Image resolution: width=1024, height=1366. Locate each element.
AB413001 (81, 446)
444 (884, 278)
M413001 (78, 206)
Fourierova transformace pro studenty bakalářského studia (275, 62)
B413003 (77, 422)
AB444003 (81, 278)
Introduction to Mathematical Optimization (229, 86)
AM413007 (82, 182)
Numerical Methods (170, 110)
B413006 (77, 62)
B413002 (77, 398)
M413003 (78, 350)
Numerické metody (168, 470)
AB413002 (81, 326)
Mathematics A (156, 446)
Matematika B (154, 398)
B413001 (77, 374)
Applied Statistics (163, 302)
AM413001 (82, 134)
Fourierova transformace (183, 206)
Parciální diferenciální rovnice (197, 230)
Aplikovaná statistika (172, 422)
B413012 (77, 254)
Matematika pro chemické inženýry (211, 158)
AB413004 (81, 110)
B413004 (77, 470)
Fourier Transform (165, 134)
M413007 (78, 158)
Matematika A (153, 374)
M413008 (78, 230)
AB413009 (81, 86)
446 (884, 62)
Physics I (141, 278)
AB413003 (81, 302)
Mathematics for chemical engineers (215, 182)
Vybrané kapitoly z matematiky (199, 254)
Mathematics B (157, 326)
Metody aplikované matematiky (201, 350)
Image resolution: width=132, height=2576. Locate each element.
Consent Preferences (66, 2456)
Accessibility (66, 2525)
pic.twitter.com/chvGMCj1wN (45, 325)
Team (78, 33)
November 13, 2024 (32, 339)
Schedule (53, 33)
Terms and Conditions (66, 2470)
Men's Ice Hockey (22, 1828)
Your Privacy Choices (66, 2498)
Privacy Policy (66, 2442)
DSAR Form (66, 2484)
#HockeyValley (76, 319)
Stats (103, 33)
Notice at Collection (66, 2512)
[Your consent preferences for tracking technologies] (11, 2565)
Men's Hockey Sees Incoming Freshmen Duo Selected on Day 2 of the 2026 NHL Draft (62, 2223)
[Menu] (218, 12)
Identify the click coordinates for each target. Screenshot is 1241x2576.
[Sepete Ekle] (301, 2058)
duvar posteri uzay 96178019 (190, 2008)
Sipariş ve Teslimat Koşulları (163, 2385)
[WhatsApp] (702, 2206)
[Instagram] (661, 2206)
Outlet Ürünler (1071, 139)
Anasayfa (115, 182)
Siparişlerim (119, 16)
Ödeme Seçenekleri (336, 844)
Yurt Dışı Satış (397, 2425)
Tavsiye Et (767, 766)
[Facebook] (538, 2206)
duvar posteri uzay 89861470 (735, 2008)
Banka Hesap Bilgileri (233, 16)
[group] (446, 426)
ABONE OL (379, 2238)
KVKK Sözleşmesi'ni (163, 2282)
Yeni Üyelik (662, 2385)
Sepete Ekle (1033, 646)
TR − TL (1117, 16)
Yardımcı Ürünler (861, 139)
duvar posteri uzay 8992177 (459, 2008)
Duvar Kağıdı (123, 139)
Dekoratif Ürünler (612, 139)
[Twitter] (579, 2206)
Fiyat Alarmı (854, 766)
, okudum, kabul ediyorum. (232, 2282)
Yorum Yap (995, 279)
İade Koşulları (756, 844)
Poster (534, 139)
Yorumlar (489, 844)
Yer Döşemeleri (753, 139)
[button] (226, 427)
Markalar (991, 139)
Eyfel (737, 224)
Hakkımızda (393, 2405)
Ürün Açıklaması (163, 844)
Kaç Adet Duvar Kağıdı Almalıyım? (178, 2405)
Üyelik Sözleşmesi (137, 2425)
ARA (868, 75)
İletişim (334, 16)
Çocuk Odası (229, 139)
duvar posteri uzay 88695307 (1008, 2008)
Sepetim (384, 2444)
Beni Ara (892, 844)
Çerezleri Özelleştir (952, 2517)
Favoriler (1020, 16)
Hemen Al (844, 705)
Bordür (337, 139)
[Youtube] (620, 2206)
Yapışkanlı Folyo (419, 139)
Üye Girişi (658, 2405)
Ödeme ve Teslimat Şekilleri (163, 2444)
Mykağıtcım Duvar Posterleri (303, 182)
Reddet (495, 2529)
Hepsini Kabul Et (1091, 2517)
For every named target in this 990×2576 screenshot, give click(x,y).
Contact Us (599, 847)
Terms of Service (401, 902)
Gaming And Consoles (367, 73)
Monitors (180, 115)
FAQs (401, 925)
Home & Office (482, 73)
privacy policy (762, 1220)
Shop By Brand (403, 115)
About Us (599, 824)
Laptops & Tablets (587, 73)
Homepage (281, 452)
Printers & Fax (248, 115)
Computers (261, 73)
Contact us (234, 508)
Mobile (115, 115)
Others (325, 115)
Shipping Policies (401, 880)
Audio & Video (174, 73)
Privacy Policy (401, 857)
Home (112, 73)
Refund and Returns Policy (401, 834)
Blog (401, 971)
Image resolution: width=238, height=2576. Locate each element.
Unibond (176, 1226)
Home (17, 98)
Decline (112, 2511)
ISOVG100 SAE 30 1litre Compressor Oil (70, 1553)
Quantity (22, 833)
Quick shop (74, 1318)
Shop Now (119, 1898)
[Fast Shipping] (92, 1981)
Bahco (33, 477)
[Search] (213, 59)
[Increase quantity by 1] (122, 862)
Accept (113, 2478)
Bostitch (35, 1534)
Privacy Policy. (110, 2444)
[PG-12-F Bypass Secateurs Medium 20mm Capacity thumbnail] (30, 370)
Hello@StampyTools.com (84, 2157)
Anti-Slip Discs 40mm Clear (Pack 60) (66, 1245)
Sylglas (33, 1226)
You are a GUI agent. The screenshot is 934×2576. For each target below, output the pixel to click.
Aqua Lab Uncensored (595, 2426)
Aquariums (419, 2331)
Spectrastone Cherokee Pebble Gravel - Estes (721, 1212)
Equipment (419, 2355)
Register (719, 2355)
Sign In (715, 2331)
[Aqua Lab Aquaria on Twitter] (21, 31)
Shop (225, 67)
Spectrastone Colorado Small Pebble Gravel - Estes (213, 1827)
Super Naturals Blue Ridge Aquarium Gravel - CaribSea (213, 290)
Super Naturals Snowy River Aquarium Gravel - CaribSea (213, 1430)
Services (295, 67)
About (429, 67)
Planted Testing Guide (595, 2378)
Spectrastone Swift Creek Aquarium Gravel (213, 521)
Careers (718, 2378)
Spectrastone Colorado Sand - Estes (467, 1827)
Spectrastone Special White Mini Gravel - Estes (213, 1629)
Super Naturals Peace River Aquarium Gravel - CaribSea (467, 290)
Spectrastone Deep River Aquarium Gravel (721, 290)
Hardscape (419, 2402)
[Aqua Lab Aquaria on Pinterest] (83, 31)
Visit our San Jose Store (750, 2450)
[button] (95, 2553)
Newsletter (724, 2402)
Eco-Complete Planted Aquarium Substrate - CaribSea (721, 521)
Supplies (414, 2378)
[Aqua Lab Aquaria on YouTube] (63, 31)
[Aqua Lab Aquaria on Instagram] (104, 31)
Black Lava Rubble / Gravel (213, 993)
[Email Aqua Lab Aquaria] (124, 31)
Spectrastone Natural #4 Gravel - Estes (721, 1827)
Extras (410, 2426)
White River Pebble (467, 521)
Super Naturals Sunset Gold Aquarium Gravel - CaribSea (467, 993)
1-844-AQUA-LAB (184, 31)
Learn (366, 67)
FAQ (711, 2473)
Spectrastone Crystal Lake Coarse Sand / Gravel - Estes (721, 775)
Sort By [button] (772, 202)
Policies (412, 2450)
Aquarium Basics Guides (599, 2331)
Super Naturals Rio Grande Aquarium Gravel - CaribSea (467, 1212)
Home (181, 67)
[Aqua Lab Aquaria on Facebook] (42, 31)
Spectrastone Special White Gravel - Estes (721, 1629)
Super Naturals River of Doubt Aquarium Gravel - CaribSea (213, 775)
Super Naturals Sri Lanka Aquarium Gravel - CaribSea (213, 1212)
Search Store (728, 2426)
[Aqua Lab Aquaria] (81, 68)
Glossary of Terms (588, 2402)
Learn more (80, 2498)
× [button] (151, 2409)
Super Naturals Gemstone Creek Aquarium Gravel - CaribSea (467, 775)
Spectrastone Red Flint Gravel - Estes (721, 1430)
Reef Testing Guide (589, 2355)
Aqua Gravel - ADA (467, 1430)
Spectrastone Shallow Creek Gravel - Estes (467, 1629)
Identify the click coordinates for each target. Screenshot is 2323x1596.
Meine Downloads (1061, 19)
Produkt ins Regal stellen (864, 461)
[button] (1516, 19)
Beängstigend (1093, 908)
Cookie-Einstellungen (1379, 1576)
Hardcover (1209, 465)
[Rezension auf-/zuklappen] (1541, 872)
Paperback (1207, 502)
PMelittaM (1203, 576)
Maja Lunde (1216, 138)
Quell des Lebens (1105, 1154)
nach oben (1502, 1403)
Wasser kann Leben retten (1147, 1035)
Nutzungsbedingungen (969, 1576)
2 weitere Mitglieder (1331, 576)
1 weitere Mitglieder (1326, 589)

++++++

» **Requirement**
Within the material above, extract exactly the lines that start at the line containing "Careers (718, 2378)" and stop after the line containing "Newsletter (724, 2402)", and only those.

» **Task solution**
Careers (718, 2378)
Spectrastone Colorado Sand - Estes (467, 1827)
Spectrastone Special White Mini Gravel - Estes (213, 1629)
Super Naturals Peace River Aquarium Gravel - CaribSea (467, 290)
Spectrastone Deep River Aquarium Gravel (721, 290)
Hardscape (419, 2402)
[Aqua Lab Aquaria on Pinterest] (83, 31)
Visit our San Jose Store (750, 2450)
[button] (95, 2553)
Newsletter (724, 2402)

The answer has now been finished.